If I hadn’t known that I was listening to the second album by Brisbane, Australia pop trio The Goon Sax called ‘We’re Not Talking’ I would have guessed that this was a hitherto unknown archival recording by the Go-Betweens.
And if that isn’t praise enough to immediately want to go and get this album, then I should say that although Robert Forster’s son Louis Forster is in the band, they don’t only manage to capture the frail and wonderfully imperfect perfection of the early Go-Betweens but they also manage to add an internet era teenage perspective that very much puts them in the here and now.

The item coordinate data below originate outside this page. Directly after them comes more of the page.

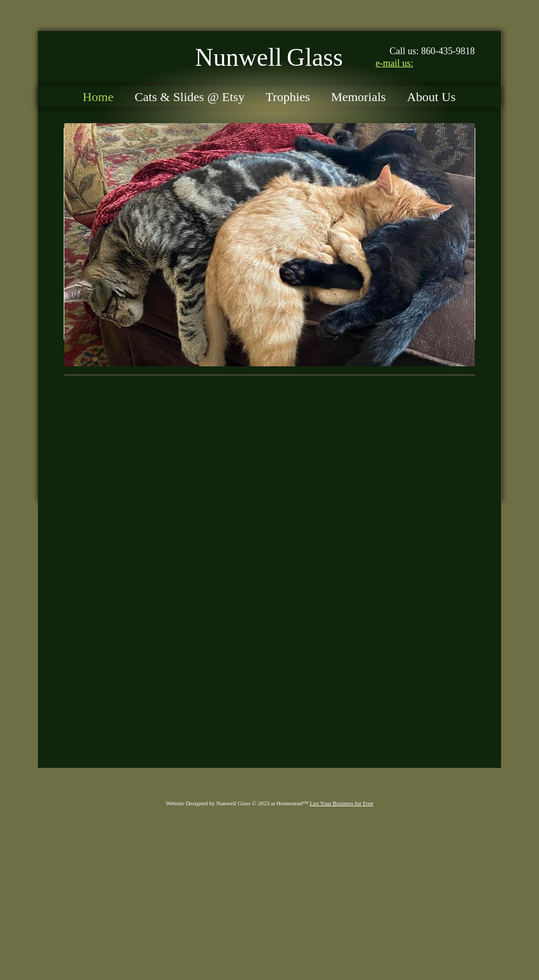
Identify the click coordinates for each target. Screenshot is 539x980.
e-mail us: (394, 63)
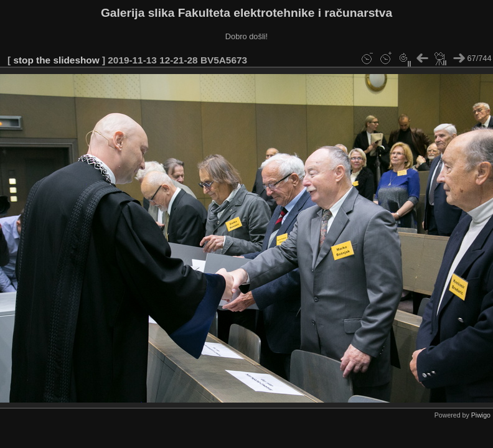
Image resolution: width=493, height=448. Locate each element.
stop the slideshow (56, 60)
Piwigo (481, 415)
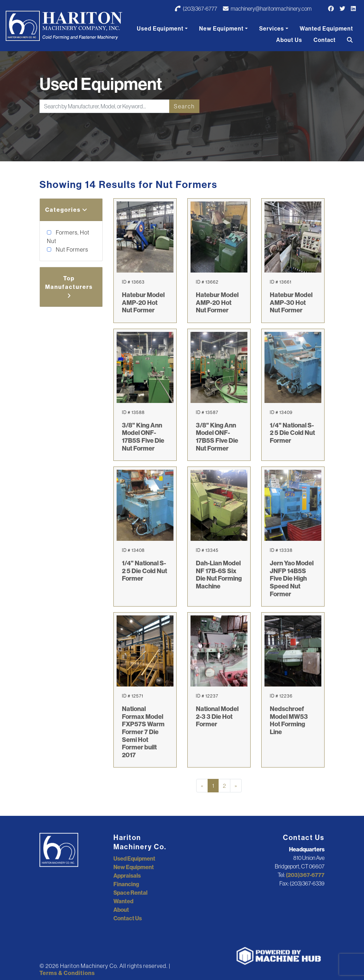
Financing (126, 884)
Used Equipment (160, 28)
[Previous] (202, 786)
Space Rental (130, 892)
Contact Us (128, 918)
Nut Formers (72, 249)
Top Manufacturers (69, 286)
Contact (324, 40)
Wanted (123, 901)
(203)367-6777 (196, 8)
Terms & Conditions (67, 973)
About (121, 910)
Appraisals (127, 875)
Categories (67, 210)
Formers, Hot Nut (68, 237)
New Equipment (221, 28)
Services (271, 28)
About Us (289, 40)
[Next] (236, 786)
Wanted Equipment (326, 28)
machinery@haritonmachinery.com (267, 8)
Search (184, 106)
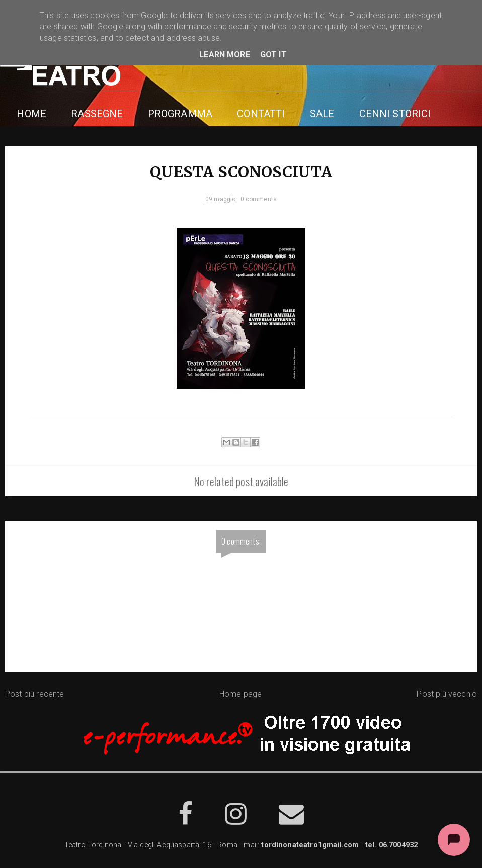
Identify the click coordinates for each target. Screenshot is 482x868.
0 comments (259, 200)
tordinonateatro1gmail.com (310, 846)
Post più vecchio (447, 695)
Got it (273, 54)
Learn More (224, 54)
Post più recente (35, 695)
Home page (240, 695)
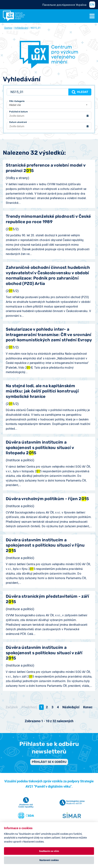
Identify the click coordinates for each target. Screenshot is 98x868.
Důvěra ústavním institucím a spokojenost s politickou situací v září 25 (44, 653)
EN (92, 4)
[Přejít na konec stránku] (88, 707)
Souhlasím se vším (49, 851)
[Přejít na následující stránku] (71, 707)
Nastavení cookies (49, 860)
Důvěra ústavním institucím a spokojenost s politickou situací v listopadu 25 (40, 447)
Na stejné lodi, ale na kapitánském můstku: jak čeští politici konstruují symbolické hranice (42, 391)
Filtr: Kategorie (17, 101)
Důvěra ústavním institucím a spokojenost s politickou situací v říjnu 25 (45, 545)
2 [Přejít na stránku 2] (47, 707)
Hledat (80, 92)
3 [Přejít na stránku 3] (52, 707)
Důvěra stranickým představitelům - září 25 (47, 599)
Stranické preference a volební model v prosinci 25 (45, 168)
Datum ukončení (18, 122)
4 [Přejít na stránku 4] (58, 707)
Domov (8, 28)
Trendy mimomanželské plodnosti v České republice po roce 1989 (48, 219)
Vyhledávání (21, 28)
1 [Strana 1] (41, 707)
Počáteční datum (19, 112)
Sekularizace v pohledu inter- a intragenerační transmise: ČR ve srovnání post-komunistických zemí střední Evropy (49, 335)
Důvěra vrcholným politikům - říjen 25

And I said teenage because the Goon Sax are still just 19-year olds and fresh out of high school. Their coming of age angst balances perfectly against the music that manages to stay wide-eyed while not in reality necessarily breaking new ground. Although their first album ‘Up To Anything’ was quite an eye-opener, I couldn’t shake the feeling that they tried a bit too hard to punch above their age. Here, they are more comfortable in their own age, and manage to convey the freshness and insightfulness of youth at its very best.
This is also the album where drummer Riley Jones steps up as a personality that is every bit as strong as Forster’s and James Harrison’s. Although she completes the comparisons to the Go-Betweens by being the female drummer behind the two boys trading vocal duties as well as bass and guitar up front, here she effortlessly goes beyond that role. Her songwriting and vocals add both complexity and nerve, particularly on ‘Strange Light’, turned by Jones’ slightly detached yet simultaneously heartfelt voice into one of the album highlights.
Production is also kept to a minimum, which is not to say that it is lacking in any way. On the contrary, the soundscape has grown quite a bit, but neither strings nor horns detract from the overall spartan atmosphere.
The Goon Sax capture the same joyful amateurism as the early Go-Betweens, but if anything it is balanced with more solid playing skills. Still there is that feeling of just the right amount of discord that could just be unintentional, but in any case doesn’t feel calculated.
It all adds up to one of those pop albums that are simply irresistible. Just wow!